__Page text__.
Monday 16 November 2015

Respect Under Stress

As a consultant specialising in working with managers and staff in the areas of General Management and Communications, I am often brought in (a few months too late...) to very stressful situations.

I recently worked with a set of chambers where the relationship between clerks, support staff and members of chambers had degenerated into a series of shouting matches. In my usual way, I took the Senior Clerk out for lunch to talk about the situation. "You have no idea of the stress we are under. I haven't got time to be nice to people", he said. I wish that view was unusual...

In the first place, I have a very good understanding of the stress he and his staff are under. I was brought in to run an international law firm in 2008 just as Lehman Brothers crashed and the next nine months was rather horrible as all the plans we had discussed pre-appointment were thrown out to be replaced with a mass (and rather panicked) redundancy programme. I agreed to be the last man out in phase 1 - moving from a healthy salary to the joys of self-employment. I know what that sort of stress feels like.

Much more to the point - as I said to my Senior Clerk - now is always the time to be nice to people. There is never an excuse for shouting - or rather for treating people disrespectfully. Never (oh I've done it - but there was never a good excuse for it).

__Provided data__.
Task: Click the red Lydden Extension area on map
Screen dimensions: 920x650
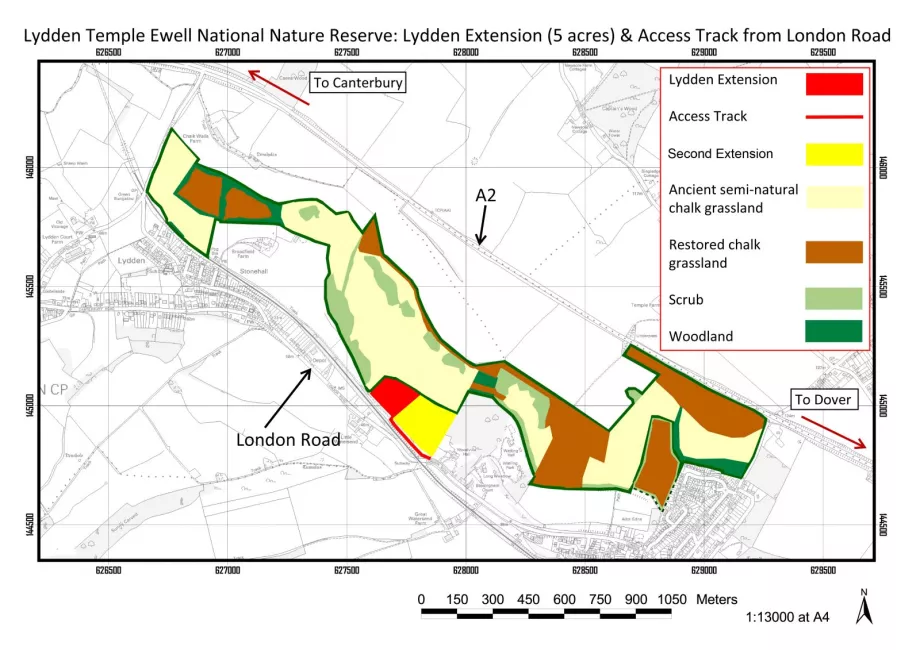Action: 394,396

__Problems__.
[A] In the piece on respect under stress, in what year was the consultant brought in to run an international law firm?
[B] Translate this sentence from the piece on respect under stress into French: "There is never an excuse for shouting - or rather for treating people disrespectfully."
[C] Retype the stretch of the piece on respect under stress from "I recently worked" through "view was unusual...".
The listing is separate material, unrelated to the piece on respect under stress.

__Solutions below__.
[A] 2008.

[B] Il n'y a jamais d'excuse pour crier - ou plutôt pour traiter les gens de manière irrespectueuse.

[C]
I recently worked with a set of chambers where the relationship between clerks, support staff and members of chambers had degenerated into a series of shouting matches. In my usual way, I took the Senior Clerk out for lunch to talk about the situation. "You have no idea of the stress we are under. I haven't got time to be nice to people", he said. I wish that view was unusual...